For a decade, the eVTOL industry operated primarily in PowerPoint. Concept renders of sleek aircraft gliding between rooftop vertiports, projected market sizes in the hundreds of billions, and timelines that slipped by years with each quarterly update. Joby's own certification target has moved from 2023 to 2024 to 2025 to late 2026. The difference now is that the aircraft is flying, in public, over one of the most complex airspace environments in the world, on the routes it intends to serve commercially, using the infrastructure it intends to use. The FAA has confirmed that the propulsion system reliability and fly-by-wire redundancy meet Stage 4 requirements. What remains is Stage 5: the final conformity inspection that leads to the type certificate.
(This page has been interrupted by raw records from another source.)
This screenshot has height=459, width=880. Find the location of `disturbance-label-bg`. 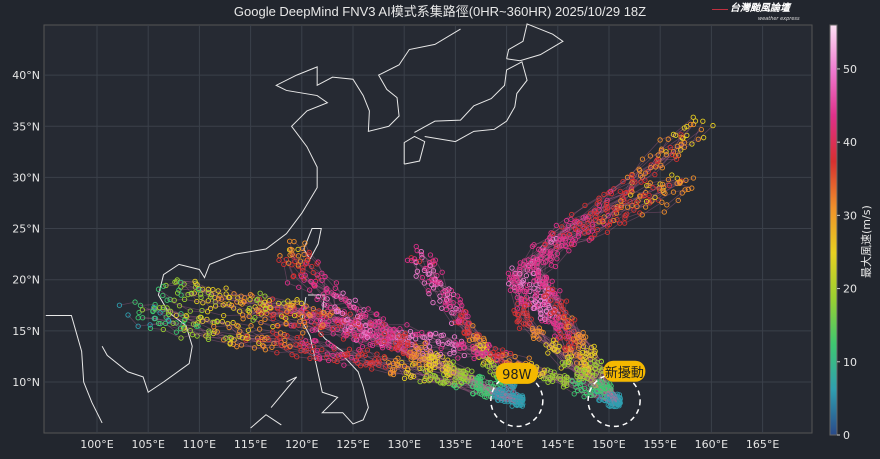

disturbance-label-bg is located at coordinates (624, 371).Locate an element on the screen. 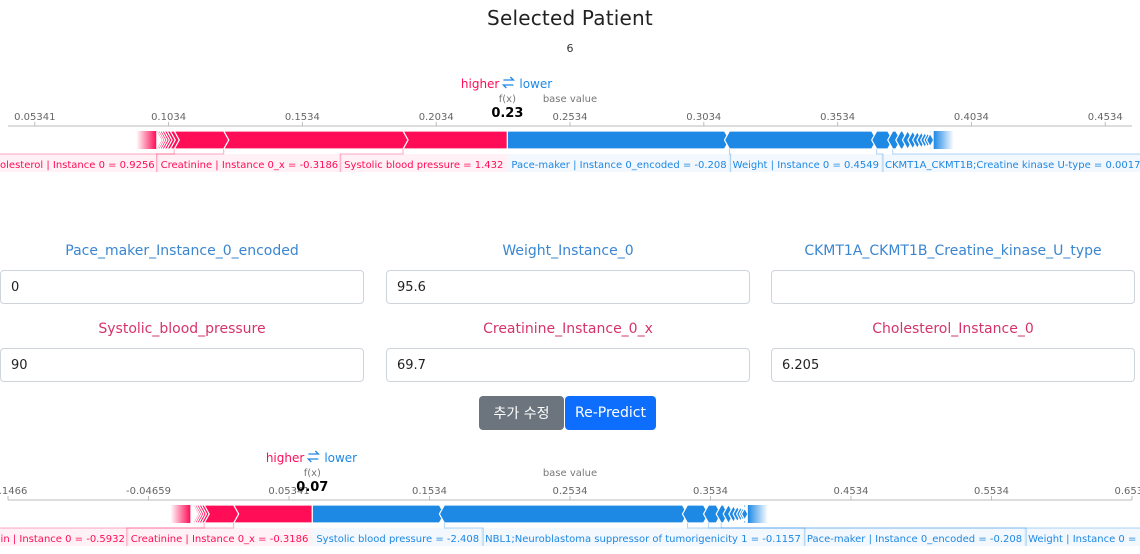  field-label-creatinine: Creatinine_Instance_0_x is located at coordinates (568, 329).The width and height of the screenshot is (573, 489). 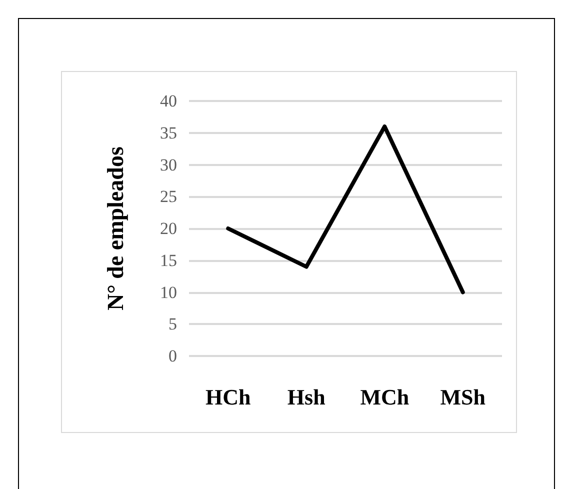 I want to click on y-tick-label: 10, so click(x=168, y=292).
The question that the New York demonstrations answer is not whether the technology works. It does. An electric aircraft took off vertically from JFK, flew across the East River at 200 miles per hour, and landed at a helipad next to the FDR Drive without incident. The industry has been promising this for years. Joby has now shown it. The question the demonstrations do not answer is whether the economics work at scale, whether noise levels are acceptable to communities beneath the flight paths, whether the air traffic management systems can handle hundreds of daily flights over Manhattan, whether battery degradation will affect range and recharge times in commercial service, and whether passengers will pay $200 for a seven-minute flight when the same journey by car costs less and only takes longer. The car takes longer, but it does not require a booking on an app, a ride to a heliport, a security process, and a ride from a helipad to the final destination. The total door-to-door time advantage narrows when you count the ground segments on both ends. Joby's bet is that the time advantage is large enough, and the experience is compelling enough, that a meaningful number of New Yorkers and travellers will choose the air. Late 2026 will determine whether they are right.